I voted against GADTs and am not yet inspired to change that vote: GADTs cause trouble for type inference. For example:

 

Yes, but there is no prospect (that I know of) of a substantial improvement in this – and what we have does not seem to cause problems in practice.   And they are jolly useful and popular!

 

Simon

 

From: ghc-steering-committee <ghc-steering-committee-bounces@haskell.org> On Behalf Of Richard Eisenberg
Sent: 03 December 2020 16:32
To: Alejandro Serrano Mena <trupill@gmail.com>
Cc: ghc-steering-committee@haskell.org; Joachim Breitner <mail@joachim-breitner.de>
Subject: Re: [ghc-steering-committee] #380 GHC2021: Current status

 

 



On Dec 3, 2020, at 4:40 AM, Alejandro Serrano Mena <trupill@gmail.com> wrote:

 

- GADTs:

  - Stable and well documented,

  - Adding indices to types is one of the main reasons one would like to have MultiParamTypeClasses and TypeFamilies on,

  - I find the GADT syntax much nicer (but this is an extremely personal choice.)

 

I voted against GADTs and am not yet inspired to change that vote: GADTs cause trouble for type inference.

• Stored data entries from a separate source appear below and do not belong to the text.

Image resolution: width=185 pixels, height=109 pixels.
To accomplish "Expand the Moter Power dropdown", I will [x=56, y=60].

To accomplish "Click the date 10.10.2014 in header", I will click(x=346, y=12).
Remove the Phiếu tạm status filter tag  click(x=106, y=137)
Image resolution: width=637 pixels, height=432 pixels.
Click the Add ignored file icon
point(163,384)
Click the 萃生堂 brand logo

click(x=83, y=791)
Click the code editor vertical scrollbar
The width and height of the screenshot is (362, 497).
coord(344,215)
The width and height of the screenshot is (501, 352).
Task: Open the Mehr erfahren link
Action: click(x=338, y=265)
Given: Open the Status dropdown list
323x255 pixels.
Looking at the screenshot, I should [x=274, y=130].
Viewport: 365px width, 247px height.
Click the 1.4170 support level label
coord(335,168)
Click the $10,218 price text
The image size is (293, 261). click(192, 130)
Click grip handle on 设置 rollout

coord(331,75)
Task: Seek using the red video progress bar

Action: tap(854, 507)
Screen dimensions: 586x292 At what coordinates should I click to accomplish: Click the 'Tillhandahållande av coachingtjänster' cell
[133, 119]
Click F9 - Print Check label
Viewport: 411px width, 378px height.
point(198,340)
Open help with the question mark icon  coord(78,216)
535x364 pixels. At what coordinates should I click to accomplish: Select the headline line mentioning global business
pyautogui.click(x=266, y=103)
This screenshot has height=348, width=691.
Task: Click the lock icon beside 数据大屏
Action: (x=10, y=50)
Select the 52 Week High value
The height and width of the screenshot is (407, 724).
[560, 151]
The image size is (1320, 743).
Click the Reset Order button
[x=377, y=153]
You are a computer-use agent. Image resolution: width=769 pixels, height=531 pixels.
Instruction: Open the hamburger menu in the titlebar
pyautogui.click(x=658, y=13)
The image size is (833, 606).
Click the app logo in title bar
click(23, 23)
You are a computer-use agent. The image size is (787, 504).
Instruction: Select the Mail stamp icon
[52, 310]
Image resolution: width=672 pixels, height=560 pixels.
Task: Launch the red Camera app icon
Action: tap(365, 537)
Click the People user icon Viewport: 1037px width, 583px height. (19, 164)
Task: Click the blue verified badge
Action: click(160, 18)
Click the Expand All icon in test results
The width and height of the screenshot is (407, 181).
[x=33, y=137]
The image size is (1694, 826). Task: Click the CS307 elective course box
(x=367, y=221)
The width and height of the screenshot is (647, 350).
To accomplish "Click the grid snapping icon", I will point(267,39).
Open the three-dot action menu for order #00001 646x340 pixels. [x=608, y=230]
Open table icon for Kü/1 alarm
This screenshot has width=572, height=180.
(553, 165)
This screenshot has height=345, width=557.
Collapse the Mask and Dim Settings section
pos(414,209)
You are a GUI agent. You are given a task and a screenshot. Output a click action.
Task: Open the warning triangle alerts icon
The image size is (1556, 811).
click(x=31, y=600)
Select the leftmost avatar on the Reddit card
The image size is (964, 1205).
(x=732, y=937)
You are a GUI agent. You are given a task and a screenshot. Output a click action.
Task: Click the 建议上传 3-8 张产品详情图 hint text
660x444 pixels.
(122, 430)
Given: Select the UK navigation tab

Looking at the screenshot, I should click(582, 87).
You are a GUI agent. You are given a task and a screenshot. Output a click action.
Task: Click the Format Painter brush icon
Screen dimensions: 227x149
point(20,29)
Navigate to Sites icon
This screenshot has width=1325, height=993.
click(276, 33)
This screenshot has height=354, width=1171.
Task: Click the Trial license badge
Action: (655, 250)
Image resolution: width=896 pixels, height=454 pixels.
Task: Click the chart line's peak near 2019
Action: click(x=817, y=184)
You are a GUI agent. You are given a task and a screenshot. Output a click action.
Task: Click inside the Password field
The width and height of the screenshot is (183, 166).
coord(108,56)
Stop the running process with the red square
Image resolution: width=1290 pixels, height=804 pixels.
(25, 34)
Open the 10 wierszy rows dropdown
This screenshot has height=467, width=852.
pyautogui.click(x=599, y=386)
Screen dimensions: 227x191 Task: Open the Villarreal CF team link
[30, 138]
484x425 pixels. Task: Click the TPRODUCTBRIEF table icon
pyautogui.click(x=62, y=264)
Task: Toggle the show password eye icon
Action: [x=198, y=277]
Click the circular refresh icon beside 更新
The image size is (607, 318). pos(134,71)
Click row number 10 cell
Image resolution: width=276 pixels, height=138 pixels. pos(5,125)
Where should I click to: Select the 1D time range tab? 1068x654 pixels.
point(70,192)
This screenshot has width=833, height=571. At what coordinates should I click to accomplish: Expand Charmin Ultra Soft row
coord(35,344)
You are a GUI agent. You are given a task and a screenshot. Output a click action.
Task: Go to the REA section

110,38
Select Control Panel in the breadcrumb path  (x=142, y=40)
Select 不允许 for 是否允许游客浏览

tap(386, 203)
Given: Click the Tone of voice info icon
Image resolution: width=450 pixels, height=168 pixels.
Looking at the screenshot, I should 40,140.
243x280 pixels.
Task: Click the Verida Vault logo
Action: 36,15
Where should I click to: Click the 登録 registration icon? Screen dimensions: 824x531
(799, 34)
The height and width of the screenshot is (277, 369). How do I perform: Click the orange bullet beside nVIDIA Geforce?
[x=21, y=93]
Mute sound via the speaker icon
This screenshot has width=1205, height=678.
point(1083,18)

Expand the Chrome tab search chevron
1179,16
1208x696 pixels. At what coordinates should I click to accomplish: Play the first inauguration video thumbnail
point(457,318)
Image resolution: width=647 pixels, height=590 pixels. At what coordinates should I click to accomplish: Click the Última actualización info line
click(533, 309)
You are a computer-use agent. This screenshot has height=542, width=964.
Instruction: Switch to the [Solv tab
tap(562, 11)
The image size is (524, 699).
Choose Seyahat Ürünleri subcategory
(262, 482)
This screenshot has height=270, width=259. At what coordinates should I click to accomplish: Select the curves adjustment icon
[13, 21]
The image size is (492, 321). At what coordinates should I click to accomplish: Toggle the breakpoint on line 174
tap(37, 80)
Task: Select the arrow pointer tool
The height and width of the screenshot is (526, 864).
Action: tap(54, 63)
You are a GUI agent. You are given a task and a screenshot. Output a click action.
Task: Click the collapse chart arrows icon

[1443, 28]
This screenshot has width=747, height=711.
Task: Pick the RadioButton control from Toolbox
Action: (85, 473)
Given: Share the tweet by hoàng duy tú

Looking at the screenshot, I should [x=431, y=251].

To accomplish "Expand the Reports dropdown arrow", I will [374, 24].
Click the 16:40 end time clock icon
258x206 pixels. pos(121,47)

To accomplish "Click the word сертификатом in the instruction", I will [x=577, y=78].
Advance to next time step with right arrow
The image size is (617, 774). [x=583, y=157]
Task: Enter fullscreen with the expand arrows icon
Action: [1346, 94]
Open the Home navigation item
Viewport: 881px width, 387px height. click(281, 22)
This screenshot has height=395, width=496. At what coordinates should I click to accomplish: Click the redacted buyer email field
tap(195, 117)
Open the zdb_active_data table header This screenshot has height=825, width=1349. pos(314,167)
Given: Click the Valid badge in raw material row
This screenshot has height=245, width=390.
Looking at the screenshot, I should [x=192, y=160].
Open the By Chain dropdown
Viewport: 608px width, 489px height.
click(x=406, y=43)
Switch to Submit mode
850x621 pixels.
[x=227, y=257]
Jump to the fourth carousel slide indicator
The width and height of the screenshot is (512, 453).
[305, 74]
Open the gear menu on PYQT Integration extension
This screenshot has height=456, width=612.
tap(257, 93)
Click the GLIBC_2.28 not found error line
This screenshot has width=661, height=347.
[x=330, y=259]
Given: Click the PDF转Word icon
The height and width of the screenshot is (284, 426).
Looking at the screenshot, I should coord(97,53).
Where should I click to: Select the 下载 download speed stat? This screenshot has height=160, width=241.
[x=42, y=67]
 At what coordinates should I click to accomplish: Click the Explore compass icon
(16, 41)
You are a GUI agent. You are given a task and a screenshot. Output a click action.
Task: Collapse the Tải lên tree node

For example:

 

data T a where

  MkT :: Int -> T a

 

foo (MkT x) = x

 

GHC can infer that foo :: T a -> Int.

 

But if I change this to

 

data T a where

  MkT :: Int -> T Int

 

foo (MkT x) = x

 

(where T is now a GADT) GHC can no longer infer my type. It complains about untouchable variables. This is a case of a "bad failure mode", where a simple error in input can lead to a very complicated error message in output. I thus think that users should knowledgeably opt into GADTs. Maybe if we had a much gentler error message in place here, I could be convinced otherwise. But, for now:

 

Vote against GADTs!

 

Richard

 

PS: A counterpoint is RankNTypes, which I voted for. It would be hard to accidentally write a higher-rank type, and I find the error messages that arise are much clearer. Yes, it's an advanced feature, but one that is appropriately (in my opinion) gated in the code.